Set task: Lay out the data as a numbered list, leaving out blank lines. Start at the beginning of the data and stop after the line that contains "tap(977, 41)".

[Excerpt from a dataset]
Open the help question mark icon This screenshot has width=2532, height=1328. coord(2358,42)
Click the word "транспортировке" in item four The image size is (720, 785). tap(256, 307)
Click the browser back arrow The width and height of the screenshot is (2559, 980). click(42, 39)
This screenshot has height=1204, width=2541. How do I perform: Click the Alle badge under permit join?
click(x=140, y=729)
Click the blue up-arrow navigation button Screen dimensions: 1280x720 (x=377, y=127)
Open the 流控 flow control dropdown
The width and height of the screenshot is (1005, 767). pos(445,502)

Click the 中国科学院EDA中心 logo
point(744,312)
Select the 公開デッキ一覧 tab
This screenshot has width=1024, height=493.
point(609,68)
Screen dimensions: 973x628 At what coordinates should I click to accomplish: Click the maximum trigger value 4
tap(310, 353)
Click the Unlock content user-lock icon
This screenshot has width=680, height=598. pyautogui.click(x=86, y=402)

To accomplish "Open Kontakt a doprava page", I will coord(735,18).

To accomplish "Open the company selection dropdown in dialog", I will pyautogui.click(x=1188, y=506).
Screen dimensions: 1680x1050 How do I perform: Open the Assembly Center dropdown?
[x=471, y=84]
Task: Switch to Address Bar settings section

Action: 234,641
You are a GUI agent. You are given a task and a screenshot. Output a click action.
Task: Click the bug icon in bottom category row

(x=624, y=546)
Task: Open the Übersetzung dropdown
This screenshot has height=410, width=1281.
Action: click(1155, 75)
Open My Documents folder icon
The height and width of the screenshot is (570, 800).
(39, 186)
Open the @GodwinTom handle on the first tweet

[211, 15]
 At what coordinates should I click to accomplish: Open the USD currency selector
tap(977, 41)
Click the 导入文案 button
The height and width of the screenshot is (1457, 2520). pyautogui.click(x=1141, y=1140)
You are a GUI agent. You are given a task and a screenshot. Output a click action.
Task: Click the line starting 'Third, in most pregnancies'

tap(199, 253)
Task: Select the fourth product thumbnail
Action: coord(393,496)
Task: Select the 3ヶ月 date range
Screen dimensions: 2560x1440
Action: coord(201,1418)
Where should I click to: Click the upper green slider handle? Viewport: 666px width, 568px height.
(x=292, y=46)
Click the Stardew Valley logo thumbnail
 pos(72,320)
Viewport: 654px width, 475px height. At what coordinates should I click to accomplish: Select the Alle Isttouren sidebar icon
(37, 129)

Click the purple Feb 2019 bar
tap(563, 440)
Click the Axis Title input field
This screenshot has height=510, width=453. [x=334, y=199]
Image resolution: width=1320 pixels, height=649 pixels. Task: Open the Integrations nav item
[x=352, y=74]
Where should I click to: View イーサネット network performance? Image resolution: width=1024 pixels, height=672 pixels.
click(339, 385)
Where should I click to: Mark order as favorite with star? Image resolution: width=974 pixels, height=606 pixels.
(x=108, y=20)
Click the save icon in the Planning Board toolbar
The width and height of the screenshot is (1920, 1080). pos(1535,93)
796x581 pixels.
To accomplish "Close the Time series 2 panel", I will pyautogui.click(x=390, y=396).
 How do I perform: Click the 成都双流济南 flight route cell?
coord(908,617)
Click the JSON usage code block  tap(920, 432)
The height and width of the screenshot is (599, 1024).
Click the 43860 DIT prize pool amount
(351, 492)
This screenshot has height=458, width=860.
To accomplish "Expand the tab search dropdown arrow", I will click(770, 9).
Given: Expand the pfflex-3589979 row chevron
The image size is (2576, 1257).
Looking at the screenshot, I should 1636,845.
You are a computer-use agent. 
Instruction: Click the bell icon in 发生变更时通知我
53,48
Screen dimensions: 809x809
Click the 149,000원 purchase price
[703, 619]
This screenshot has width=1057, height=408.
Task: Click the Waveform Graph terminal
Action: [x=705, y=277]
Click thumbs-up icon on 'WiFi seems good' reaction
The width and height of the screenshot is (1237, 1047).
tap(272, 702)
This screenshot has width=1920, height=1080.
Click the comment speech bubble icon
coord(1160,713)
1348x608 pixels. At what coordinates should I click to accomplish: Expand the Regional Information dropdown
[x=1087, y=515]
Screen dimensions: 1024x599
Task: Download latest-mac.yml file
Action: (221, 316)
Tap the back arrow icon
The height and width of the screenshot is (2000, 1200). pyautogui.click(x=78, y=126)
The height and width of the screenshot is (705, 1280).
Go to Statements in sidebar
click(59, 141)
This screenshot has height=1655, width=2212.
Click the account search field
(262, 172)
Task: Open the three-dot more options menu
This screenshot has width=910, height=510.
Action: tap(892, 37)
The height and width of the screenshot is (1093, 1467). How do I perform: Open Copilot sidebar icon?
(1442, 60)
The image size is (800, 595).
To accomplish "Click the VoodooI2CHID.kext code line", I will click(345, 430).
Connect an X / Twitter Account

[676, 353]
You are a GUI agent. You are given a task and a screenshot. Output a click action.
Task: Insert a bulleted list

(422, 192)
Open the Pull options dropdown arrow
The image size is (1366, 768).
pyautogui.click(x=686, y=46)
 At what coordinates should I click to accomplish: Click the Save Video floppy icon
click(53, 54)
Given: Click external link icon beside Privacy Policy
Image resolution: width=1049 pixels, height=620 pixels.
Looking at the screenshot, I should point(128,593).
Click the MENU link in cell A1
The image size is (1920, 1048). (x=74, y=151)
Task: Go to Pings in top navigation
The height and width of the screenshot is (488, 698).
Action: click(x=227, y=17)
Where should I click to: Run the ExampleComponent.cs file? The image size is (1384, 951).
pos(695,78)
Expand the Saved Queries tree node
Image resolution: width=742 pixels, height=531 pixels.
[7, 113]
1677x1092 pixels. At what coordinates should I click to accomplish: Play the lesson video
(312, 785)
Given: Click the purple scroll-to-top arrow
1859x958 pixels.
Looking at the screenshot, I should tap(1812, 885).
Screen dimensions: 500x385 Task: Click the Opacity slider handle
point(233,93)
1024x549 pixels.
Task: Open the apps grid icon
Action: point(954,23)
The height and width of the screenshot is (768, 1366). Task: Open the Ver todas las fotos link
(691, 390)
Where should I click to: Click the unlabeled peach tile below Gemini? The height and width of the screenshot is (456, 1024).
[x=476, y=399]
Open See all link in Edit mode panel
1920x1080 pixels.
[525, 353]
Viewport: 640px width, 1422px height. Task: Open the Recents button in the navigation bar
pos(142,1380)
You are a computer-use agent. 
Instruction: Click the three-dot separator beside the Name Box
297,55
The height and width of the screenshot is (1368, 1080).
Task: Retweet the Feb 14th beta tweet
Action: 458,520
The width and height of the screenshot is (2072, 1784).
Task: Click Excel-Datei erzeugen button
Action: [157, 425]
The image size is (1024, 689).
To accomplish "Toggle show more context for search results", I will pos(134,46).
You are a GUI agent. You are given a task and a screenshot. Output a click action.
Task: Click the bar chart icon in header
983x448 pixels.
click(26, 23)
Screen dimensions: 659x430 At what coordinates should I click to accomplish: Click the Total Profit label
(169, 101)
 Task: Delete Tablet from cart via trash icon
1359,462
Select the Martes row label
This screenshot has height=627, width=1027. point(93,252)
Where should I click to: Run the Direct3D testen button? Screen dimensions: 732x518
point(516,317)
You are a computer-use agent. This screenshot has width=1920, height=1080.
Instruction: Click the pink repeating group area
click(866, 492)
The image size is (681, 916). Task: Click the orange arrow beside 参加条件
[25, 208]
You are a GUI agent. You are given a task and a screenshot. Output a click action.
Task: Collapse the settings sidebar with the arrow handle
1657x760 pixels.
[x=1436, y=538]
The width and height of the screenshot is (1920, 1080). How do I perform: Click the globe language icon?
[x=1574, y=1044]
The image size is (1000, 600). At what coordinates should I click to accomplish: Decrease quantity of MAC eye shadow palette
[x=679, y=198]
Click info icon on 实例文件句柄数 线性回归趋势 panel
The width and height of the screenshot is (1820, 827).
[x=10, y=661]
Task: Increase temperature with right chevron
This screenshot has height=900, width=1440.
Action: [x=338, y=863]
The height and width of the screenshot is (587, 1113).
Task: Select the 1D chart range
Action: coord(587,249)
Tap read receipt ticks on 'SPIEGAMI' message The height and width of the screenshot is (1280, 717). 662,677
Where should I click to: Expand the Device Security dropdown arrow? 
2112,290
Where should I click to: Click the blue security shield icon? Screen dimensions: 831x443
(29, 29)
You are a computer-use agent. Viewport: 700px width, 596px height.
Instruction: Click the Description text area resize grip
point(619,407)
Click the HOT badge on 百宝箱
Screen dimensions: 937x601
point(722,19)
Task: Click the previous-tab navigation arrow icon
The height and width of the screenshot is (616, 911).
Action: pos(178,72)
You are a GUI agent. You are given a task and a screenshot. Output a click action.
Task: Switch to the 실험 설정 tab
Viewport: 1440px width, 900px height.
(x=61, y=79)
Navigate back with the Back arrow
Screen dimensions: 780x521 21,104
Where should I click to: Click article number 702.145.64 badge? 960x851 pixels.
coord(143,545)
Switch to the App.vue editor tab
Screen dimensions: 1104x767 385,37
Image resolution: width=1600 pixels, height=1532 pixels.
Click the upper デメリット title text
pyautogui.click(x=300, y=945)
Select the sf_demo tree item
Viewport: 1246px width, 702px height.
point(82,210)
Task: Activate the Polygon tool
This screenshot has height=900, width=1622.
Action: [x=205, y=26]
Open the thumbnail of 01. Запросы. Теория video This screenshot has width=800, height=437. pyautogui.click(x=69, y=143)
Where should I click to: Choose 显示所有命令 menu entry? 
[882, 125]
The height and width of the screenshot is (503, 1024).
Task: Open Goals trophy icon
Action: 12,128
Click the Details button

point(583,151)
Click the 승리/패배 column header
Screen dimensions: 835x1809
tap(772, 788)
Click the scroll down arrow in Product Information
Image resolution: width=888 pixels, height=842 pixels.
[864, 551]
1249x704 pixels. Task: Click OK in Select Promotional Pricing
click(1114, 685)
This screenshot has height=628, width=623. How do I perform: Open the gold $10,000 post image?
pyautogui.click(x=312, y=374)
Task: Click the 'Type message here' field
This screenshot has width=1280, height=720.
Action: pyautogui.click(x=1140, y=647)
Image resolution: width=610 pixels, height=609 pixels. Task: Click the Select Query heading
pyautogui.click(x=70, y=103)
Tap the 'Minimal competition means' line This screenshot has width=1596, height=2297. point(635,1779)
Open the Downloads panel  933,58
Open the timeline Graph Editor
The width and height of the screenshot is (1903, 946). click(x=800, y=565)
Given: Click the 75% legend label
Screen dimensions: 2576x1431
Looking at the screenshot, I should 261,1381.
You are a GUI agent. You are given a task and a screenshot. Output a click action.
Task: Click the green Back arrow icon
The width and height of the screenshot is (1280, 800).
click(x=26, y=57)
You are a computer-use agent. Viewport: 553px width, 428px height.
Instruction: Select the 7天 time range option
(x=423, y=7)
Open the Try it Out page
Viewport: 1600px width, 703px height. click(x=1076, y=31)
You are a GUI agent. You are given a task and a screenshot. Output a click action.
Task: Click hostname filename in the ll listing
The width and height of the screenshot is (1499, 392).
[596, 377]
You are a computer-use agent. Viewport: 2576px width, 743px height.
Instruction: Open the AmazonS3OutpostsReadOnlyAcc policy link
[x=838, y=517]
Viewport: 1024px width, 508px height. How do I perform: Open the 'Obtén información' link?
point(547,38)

The answer:
1. Open the help question mark icon This screenshot has width=2532, height=1328. coord(2358,42)
2. Click the word "транспортировке" in item four The image size is (720, 785). tap(256, 307)
3. Click the browser back arrow The width and height of the screenshot is (2559, 980). click(42, 39)
4. This screenshot has height=1204, width=2541. How do I perform: Click the Alle badge under permit join?
5. click(x=140, y=729)
6. Click the blue up-arrow navigation button Screen dimensions: 1280x720 (x=377, y=127)
7. Open the 流控 flow control dropdown
8. The width and height of the screenshot is (1005, 767). pos(445,502)
9. Click the 中国科学院EDA中心 logo
10. point(744,312)
11. Select the 公開デッキ一覧 tab
12. This screenshot has width=1024, height=493.
13. point(609,68)
14. Screen dimensions: 973x628 At what coordinates should I click to accomplish: Click the maximum trigger value 4
15. tap(310, 353)
16. Click the Unlock content user-lock icon
17. This screenshot has width=680, height=598. pyautogui.click(x=86, y=402)
18. To accomplish "Open Kontakt a doprava page", I will coord(735,18).
19. To accomplish "Open the company selection dropdown in dialog", I will pyautogui.click(x=1188, y=506).
20. Screen dimensions: 1680x1050 How do I perform: Open the Assembly Center dropdown?
21. [x=471, y=84]
22. Task: Switch to Address Bar settings section
23. Action: 234,641
24. You are a GUI agent. You are given a task and a screenshot. Output a click action.
25. Task: Click the bug icon in bottom category row
26. (x=624, y=546)
27. Task: Open the Übersetzung dropdown
28. This screenshot has height=410, width=1281.
29. Action: click(1155, 75)
30. Open My Documents folder icon
31. The height and width of the screenshot is (570, 800).
32. (39, 186)
33. Open the @GodwinTom handle on the first tweet
34. [211, 15]
35.  At what coordinates should I click to accomplish: Open the USD currency selector
36. tap(977, 41)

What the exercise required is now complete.